It was about six months before the entire debacle started. It was sometime after my 22nd birthday. I remember sitting at the local club with friends musing over how after your 21st birthday it’s a long nine year wait before there’s an event big enough to warrant family members all getting together and traveling interstate.
I mean, there was always Christmas, but Christmas happens every year. There’s nothing particularly unique about it. And that was when I came up with the first brilliant idea, that was without a doubt a precursor to this book.
I would hold “The Party For No Reason.” Now I know it doesn’t sound unique. Anyone can have a party at their house for no reason. People do it all the time. There’s nothing particularly exciting about it. It doesn’t exactly warrant relatives traveling from interstate.
But MY party wasn’t at a house, I’d hired the room at a club, I’d put a $2000 tab on the bar. I’d been to weddings where there wasn’t that big a bar tab. I designed and printed out official invitations, I posted them out.
I wanted to invite everyone I knew, everyone I was friends with, everyone I wanted to come. I’d booked a room at a club, I wanted as many friends there as possible.

**EXTRACTED RECORDS**
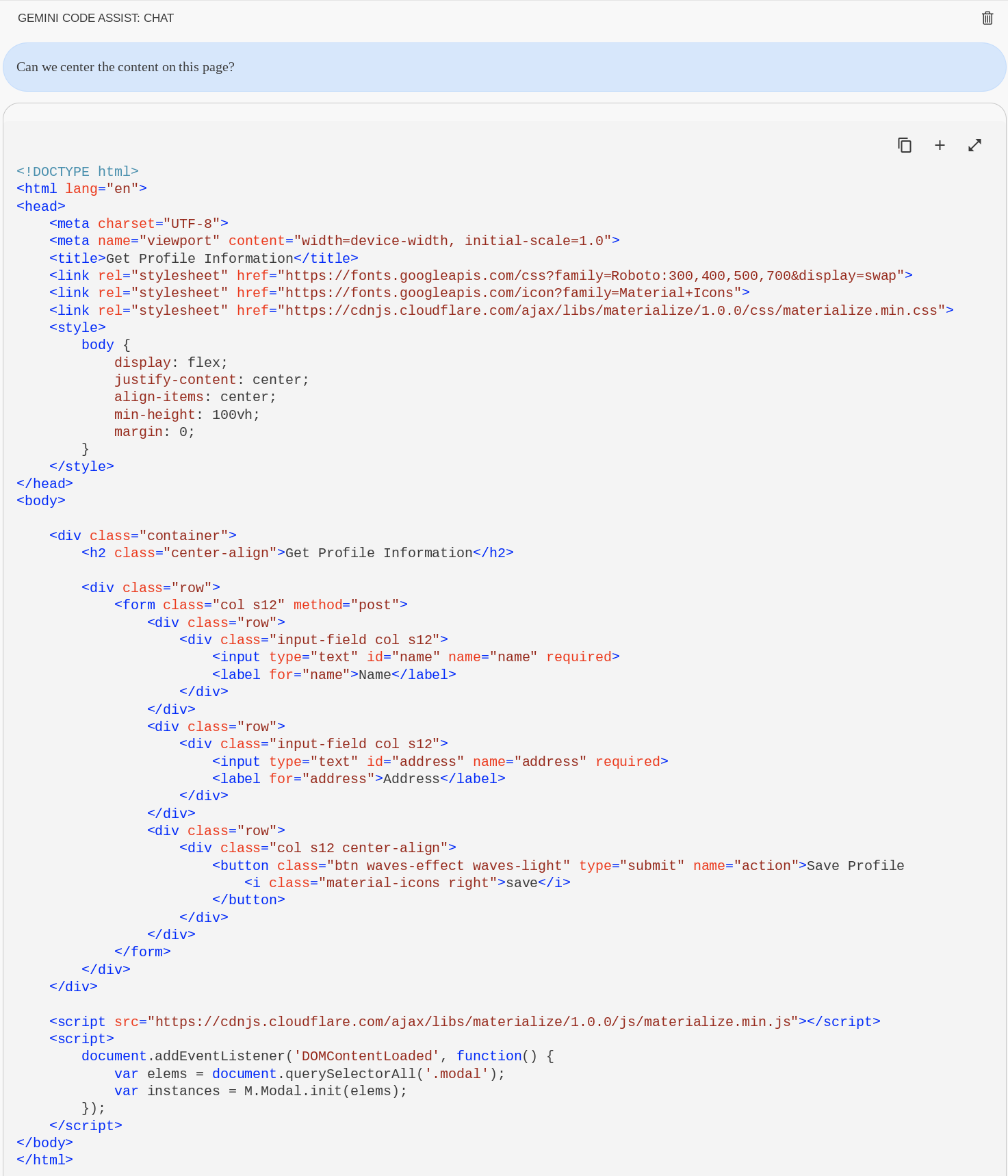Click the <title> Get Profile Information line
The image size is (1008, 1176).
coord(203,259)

...

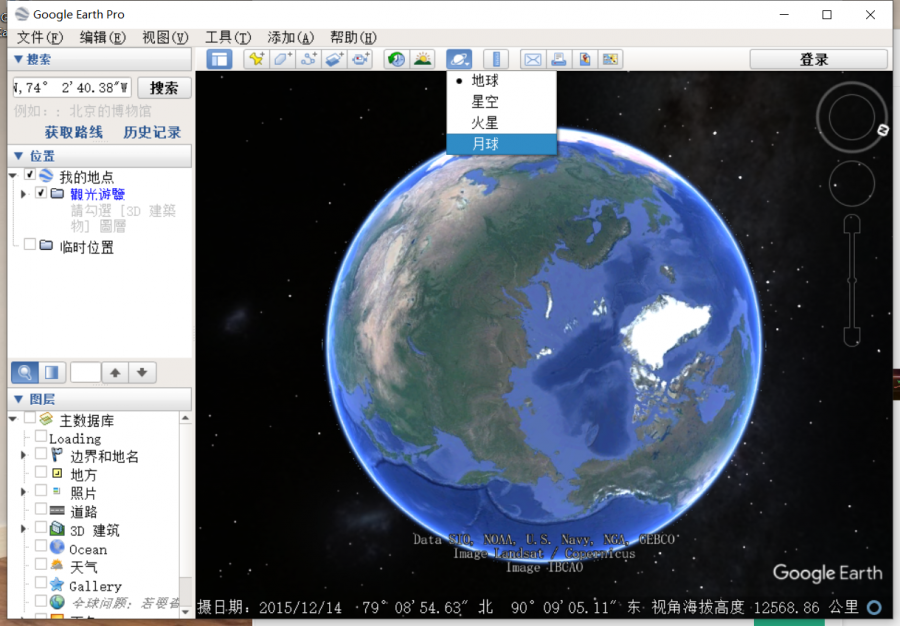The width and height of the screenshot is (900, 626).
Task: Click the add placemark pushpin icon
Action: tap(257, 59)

* * *

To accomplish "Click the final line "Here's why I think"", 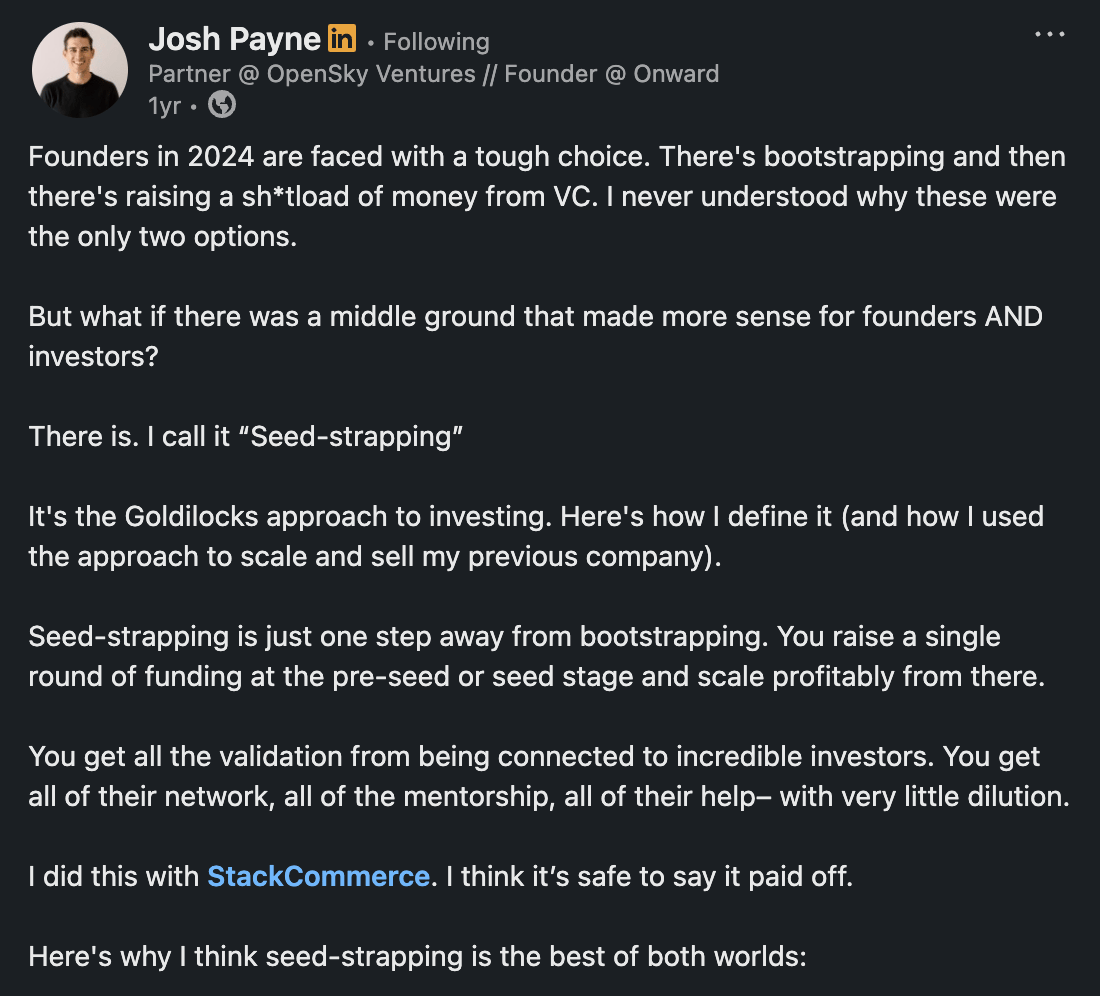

**SET EXERCISE**
Quote word for word the entire passage above about "The Party For No Reason."

**EXERCISE OUTPUT**
It was about six months before the entire debacle started. It was sometime after my 22nd birthday. I remember sitting at the local club with friends musing over how after your 21st birthday it’s a long nine year wait before there’s an event big enough to warrant family members all getting together and traveling interstate.
I mean, there was always Christmas, but Christmas happens every year. There’s nothing particularly unique about it. And that was when I came up with the first brilliant idea, that was without a doubt a precursor to this book.
I would hold “The Party For No Reason.” Now I know it doesn’t sound unique. Anyone can have a party at their house for no reason. People do it all the time. There’s nothing particularly exciting about it. It doesn’t exactly warrant relatives traveling from interstate.
But MY party wasn’t at a house, I’d hired the room at a club, I’d put a $2000 tab on the bar. I’d been to weddings where there wasn’t that big a bar tab. I designed and printed out official invitations, I posted them out.
I wanted to invite everyone I knew, everyone I was friends with, everyone I wanted to come. I’d booked a room at a club, I wanted as many friends there as possible.